I realize that it’s too late now, but a good guideline for beginners is to buy the largest tank that you can afford. The smaller the tank, the harder it is to regulate. Filter efficiency, temperature regulation, pH regulation – all of those fluctuate wildly in a small tank.

You didn’t mention what kind of filter you have. I have used undergravel filters for my smaller tanks for years – they are cheap, require minimal maintenance and are great substrates for growing live plants.

I like to design tank layouts that are natural looking. I use natural colored gravel, realistic (or real) driftwood, and lots and lots of live plants. A minor drawback to live plants is that you have to keep up with removing any dead tissue so that it doesn’t adversely affect your water quality. You also have to have cold-tolerant fish – plants don’t like heated tanks (no angelfish, discus, livebearers, etc.).

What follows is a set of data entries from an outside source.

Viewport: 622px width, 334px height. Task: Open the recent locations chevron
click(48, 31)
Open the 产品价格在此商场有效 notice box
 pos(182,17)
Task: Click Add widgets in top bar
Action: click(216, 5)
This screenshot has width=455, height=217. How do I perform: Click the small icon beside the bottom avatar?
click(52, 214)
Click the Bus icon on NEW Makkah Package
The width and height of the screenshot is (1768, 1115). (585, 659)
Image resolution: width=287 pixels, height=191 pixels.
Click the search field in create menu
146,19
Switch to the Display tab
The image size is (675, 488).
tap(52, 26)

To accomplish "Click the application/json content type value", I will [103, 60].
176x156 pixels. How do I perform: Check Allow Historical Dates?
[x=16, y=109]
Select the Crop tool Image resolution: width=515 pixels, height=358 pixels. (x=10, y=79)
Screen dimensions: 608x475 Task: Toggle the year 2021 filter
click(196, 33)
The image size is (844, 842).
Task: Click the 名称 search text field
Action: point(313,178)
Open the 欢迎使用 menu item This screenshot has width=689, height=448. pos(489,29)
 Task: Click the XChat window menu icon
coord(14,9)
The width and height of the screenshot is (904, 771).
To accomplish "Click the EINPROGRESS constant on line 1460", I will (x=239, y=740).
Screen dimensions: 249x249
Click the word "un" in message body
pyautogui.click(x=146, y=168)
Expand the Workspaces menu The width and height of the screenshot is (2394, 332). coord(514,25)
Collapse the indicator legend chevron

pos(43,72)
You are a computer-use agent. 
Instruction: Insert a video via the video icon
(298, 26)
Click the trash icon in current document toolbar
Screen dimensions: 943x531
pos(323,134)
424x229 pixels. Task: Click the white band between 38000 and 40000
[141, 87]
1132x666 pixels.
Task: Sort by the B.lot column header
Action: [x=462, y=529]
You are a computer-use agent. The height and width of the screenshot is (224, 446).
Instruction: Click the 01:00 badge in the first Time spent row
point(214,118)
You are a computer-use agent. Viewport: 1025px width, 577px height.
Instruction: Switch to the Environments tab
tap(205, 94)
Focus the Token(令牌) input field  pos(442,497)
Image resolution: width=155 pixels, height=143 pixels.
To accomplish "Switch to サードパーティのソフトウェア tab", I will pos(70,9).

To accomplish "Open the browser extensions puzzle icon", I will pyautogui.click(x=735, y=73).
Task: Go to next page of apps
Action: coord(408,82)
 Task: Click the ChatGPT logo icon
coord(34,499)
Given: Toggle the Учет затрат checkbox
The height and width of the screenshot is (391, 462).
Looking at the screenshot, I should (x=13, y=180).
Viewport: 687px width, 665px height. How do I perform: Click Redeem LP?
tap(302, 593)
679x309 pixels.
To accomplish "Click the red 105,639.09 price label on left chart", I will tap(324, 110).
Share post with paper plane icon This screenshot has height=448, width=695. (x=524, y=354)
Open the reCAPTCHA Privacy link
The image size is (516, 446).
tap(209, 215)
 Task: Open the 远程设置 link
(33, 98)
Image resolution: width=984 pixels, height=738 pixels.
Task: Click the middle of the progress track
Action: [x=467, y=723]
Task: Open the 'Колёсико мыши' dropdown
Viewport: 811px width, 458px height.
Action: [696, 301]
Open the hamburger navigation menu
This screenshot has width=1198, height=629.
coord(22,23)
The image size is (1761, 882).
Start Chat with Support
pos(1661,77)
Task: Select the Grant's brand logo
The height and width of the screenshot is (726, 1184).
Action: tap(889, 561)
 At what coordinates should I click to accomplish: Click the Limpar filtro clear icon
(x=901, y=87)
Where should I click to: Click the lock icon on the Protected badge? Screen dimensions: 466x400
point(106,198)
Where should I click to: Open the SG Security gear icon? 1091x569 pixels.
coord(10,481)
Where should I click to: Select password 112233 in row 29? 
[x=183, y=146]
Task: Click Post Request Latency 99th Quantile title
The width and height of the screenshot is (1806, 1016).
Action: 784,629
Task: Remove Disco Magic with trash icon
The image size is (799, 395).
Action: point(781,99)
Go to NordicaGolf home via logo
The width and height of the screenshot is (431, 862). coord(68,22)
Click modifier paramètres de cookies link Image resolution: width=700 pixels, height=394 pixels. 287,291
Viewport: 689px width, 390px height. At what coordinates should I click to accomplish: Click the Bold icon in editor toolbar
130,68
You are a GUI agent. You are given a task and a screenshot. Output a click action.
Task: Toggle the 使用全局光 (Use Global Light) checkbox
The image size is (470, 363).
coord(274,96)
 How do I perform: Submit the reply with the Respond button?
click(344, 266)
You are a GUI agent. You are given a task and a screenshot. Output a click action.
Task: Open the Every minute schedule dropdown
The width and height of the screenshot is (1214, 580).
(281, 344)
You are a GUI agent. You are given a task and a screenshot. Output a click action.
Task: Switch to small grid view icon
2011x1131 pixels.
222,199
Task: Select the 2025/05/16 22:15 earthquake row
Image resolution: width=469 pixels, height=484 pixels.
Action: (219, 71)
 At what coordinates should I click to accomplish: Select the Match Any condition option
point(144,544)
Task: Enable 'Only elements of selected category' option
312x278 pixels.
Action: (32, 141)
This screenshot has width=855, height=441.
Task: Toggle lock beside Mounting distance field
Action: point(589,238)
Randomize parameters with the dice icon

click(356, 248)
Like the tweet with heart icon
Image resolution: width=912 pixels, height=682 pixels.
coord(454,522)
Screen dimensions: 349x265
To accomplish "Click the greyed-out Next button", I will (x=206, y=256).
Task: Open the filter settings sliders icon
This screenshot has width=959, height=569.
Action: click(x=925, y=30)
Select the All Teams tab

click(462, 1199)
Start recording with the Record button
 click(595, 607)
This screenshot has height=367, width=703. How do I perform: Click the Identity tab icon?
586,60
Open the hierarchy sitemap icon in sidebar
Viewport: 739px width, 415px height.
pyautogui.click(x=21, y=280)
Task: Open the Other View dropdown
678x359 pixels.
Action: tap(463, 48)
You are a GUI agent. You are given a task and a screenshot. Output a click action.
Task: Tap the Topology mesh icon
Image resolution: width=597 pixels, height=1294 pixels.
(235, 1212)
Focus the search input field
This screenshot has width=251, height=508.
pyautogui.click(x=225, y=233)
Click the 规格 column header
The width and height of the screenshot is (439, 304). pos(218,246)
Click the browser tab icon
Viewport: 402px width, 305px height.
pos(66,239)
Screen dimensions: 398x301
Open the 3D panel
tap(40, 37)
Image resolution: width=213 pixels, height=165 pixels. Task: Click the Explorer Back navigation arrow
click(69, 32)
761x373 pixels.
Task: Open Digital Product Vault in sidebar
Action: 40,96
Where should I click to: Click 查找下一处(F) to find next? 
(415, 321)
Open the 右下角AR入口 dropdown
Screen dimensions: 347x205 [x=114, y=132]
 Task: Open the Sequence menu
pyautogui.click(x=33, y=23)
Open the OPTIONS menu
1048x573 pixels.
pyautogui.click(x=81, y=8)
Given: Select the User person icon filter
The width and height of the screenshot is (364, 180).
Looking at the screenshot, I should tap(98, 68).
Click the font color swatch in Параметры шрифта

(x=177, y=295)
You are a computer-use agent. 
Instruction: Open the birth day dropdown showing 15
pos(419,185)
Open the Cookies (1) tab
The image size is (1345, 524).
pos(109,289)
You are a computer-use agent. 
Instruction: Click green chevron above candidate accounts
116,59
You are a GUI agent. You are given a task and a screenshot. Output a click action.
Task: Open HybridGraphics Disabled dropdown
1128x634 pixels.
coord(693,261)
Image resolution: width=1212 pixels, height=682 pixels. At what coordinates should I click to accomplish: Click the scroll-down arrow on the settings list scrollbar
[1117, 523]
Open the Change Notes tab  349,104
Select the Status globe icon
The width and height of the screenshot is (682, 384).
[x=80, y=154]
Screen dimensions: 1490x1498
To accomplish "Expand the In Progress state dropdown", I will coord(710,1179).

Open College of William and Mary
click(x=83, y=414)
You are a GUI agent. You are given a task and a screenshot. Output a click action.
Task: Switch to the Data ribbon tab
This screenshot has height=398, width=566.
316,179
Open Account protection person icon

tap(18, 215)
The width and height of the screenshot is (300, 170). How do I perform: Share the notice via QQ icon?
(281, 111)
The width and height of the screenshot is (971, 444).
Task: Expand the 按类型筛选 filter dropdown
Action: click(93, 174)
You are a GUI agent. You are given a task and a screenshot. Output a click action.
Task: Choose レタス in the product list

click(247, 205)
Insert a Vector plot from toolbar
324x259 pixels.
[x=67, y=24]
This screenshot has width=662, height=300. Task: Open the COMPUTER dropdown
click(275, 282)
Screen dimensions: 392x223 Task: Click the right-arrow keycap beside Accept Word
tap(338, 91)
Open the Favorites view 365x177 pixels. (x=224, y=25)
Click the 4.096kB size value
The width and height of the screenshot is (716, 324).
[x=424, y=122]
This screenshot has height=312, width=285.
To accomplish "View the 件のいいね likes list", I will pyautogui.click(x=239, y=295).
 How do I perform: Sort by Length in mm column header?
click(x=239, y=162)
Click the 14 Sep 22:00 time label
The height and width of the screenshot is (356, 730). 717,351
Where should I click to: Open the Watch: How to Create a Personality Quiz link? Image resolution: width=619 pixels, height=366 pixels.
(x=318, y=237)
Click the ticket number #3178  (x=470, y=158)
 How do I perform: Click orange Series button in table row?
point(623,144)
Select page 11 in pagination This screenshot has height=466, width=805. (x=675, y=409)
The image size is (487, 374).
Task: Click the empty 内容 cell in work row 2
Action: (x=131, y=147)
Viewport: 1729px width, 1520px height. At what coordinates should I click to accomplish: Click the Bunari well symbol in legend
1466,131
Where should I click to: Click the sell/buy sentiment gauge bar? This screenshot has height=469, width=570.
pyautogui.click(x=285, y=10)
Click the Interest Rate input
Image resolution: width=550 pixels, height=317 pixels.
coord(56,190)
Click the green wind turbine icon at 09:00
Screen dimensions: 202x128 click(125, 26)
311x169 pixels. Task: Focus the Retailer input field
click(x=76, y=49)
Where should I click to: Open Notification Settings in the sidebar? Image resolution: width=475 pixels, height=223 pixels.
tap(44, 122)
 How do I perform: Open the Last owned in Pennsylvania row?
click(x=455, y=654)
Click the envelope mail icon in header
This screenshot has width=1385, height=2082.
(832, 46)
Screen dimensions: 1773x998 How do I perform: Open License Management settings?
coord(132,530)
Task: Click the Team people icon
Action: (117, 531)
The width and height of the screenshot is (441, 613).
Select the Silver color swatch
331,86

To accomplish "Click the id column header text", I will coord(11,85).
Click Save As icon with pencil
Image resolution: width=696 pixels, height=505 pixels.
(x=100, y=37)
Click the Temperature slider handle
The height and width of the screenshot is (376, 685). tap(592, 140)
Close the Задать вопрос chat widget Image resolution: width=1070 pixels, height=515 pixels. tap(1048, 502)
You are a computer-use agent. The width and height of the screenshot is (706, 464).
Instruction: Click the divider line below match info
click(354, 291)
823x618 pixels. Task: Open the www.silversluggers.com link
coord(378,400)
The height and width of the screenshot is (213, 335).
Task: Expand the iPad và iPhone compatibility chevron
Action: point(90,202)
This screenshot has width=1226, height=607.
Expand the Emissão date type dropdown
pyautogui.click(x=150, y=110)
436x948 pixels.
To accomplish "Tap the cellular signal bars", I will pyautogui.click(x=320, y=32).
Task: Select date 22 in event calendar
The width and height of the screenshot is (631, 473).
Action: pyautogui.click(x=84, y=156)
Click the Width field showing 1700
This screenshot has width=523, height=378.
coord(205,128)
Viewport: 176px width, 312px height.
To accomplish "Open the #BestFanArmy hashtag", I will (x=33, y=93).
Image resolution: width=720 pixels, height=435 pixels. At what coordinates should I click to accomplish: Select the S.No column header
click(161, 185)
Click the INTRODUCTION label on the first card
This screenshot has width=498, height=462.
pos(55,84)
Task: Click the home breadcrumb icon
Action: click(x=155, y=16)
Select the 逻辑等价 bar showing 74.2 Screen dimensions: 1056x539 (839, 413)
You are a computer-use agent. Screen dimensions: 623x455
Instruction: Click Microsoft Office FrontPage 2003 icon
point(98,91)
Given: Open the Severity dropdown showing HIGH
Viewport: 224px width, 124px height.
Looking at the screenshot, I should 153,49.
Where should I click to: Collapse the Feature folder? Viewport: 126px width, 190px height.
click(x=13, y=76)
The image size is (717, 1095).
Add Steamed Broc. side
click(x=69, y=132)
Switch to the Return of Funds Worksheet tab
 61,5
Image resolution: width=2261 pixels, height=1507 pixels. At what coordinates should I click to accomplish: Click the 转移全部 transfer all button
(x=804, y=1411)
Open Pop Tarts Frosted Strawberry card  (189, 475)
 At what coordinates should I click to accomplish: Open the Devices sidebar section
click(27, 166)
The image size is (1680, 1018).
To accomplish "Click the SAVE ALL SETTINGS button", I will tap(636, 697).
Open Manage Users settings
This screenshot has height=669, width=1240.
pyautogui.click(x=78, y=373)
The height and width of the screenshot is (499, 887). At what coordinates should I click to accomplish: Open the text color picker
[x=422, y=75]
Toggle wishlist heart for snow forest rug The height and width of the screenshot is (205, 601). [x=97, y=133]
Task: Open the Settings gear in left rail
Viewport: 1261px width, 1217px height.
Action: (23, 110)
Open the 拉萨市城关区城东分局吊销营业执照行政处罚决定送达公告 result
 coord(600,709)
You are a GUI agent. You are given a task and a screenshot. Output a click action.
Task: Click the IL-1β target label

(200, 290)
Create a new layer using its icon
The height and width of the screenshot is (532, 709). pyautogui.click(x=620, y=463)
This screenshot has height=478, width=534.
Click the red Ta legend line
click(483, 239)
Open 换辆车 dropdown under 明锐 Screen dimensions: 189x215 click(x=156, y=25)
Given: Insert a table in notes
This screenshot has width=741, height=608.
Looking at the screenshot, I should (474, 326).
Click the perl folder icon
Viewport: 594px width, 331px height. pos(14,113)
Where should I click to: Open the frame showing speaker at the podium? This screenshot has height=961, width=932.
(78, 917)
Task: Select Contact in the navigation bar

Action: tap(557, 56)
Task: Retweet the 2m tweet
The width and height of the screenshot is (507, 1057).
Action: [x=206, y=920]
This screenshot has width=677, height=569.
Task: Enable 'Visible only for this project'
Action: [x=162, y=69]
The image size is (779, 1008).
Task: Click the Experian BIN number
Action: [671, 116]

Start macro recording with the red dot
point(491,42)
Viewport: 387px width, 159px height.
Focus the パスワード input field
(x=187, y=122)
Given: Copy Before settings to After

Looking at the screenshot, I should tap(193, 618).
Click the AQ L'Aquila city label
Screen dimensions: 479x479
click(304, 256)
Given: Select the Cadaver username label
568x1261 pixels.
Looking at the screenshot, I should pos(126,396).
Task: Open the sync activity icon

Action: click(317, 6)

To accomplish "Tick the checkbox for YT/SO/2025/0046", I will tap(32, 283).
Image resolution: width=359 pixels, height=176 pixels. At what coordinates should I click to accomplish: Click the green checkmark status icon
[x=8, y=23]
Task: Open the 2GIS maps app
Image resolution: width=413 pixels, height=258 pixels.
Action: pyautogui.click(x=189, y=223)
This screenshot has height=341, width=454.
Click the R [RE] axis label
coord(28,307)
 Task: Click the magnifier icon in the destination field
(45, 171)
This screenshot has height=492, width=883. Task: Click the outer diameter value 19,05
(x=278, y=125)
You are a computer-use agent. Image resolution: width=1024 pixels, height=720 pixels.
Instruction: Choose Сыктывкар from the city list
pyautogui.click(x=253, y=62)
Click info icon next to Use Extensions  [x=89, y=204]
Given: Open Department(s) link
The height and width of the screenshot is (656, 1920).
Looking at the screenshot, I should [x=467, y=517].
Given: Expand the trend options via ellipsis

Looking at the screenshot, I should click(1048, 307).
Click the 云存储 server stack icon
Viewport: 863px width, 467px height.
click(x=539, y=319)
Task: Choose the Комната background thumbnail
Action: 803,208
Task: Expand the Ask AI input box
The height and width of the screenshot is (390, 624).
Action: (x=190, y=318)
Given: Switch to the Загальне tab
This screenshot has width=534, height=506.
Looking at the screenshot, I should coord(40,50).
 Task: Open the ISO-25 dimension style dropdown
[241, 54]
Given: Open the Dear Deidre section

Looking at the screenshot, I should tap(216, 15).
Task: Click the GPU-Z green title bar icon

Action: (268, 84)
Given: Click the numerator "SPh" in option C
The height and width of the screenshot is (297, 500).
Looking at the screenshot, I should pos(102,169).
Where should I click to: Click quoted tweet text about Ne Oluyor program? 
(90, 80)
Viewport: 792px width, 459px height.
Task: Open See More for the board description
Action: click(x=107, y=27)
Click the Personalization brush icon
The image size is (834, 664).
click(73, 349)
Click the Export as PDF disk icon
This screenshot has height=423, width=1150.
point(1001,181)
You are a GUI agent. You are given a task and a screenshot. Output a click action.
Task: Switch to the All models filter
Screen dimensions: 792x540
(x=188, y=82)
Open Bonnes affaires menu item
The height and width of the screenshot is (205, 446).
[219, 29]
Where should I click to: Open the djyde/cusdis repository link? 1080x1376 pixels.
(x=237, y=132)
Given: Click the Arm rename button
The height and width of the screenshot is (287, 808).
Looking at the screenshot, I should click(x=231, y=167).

If you do use this set-up, you have to keep fish that tolerate cooler temps, a mildly acidic environment, and soft water. I like to keep an assortment of tetras because they’re varied, peaceful (mostly), and hardy. Keep in mind that live-bearers are very susceptible to disease and predatory fish (oscars, arrowanna) create nasty, dirty water.

El_Cadejo's avatar

well im planing on getting a 125 G tank so this new setup will be for this, i plan on having a porcupine puffer, a frogfish and some others in there. i just wanted a very natural look going on in my tank unlike the normal fish tank look. i was wondering if i go with sand with my substrate how do i go about cleaning the tank because right now i use a gravel vacuum and i cant see that working out well with sand. also my filter i currently have is a aqua clear with a bunch of filter inserts, its not under gravel or anything just a regular looking filter

syz's avatar

Puffers require a brackish environment, so you’re going to need to monitor salt levels. You can use special gravel cleaners with sand – it works the same way, just has a longer bell. I’ve never used aquarium sand in anything but my saltwater tank, but I assume it would function in the same way in a brackish tank.